Work instructions: Reproduce all records exactly.

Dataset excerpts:
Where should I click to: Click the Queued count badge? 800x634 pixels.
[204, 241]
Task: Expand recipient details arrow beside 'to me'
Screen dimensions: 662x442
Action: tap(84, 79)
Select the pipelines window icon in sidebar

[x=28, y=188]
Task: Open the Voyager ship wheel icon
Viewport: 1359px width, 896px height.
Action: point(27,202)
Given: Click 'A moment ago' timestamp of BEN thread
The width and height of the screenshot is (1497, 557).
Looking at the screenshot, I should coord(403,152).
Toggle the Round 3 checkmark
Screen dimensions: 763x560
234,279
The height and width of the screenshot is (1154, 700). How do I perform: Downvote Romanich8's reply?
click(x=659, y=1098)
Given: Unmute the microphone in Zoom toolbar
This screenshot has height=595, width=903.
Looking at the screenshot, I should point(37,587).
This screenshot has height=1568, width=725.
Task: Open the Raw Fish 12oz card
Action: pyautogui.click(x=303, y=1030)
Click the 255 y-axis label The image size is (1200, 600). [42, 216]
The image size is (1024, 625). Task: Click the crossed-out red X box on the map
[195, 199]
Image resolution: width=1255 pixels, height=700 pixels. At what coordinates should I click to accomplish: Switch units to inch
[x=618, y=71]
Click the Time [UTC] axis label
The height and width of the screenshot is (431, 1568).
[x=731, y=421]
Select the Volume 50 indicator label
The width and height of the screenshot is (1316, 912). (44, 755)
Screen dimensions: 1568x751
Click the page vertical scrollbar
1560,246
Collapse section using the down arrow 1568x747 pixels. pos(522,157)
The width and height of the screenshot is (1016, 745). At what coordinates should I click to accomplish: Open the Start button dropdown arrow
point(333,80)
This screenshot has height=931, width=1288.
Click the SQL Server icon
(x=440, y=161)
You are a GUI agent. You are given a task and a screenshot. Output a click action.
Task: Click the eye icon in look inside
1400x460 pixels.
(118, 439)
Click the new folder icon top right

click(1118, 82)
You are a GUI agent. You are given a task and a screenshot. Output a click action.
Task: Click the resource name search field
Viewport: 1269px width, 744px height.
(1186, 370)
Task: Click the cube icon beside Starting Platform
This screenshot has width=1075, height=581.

Written solution:
Where should I click to: Click the Queued count badge? 800x634 pixels.
[204, 241]
Task: Expand recipient details arrow beside 'to me'
Screen dimensions: 662x442
Action: tap(84, 79)
Select the pipelines window icon in sidebar

[x=28, y=188]
Task: Open the Voyager ship wheel icon
Viewport: 1359px width, 896px height.
Action: point(27,202)
Given: Click 'A moment ago' timestamp of BEN thread
The width and height of the screenshot is (1497, 557).
Looking at the screenshot, I should coord(403,152).
Toggle the Round 3 checkmark
Screen dimensions: 763x560
234,279
The height and width of the screenshot is (1154, 700). How do I perform: Downvote Romanich8's reply?
click(x=659, y=1098)
Given: Unmute the microphone in Zoom toolbar
This screenshot has height=595, width=903.
Looking at the screenshot, I should point(37,587).
This screenshot has height=1568, width=725.
Task: Open the Raw Fish 12oz card
Action: pyautogui.click(x=303, y=1030)
Click the 255 y-axis label The image size is (1200, 600). [42, 216]
The image size is (1024, 625). Task: Click the crossed-out red X box on the map
[195, 199]
Image resolution: width=1255 pixels, height=700 pixels. At what coordinates should I click to accomplish: Switch units to inch
[x=618, y=71]
Click the Time [UTC] axis label
The height and width of the screenshot is (431, 1568).
[x=731, y=421]
Select the Volume 50 indicator label
The width and height of the screenshot is (1316, 912). (44, 755)
Screen dimensions: 1568x751
Click the page vertical scrollbar
1560,246
Collapse section using the down arrow 1568x747 pixels. pos(522,157)
The width and height of the screenshot is (1016, 745). At what coordinates should I click to accomplish: Open the Start button dropdown arrow
point(333,80)
This screenshot has height=931, width=1288.
Click the SQL Server icon
(x=440, y=161)
You are a GUI agent. You are given a task and a screenshot. Output a click action.
Task: Click the eye icon in look inside
1400x460 pixels.
(118, 439)
Click the new folder icon top right

click(1118, 82)
You are a GUI agent. You are given a task and a screenshot. Output a click action.
Task: Click the resource name search field
Viewport: 1269px width, 744px height.
(1186, 370)
Task: Click the cube icon beside Starting Platform
This screenshot has width=1075, height=581.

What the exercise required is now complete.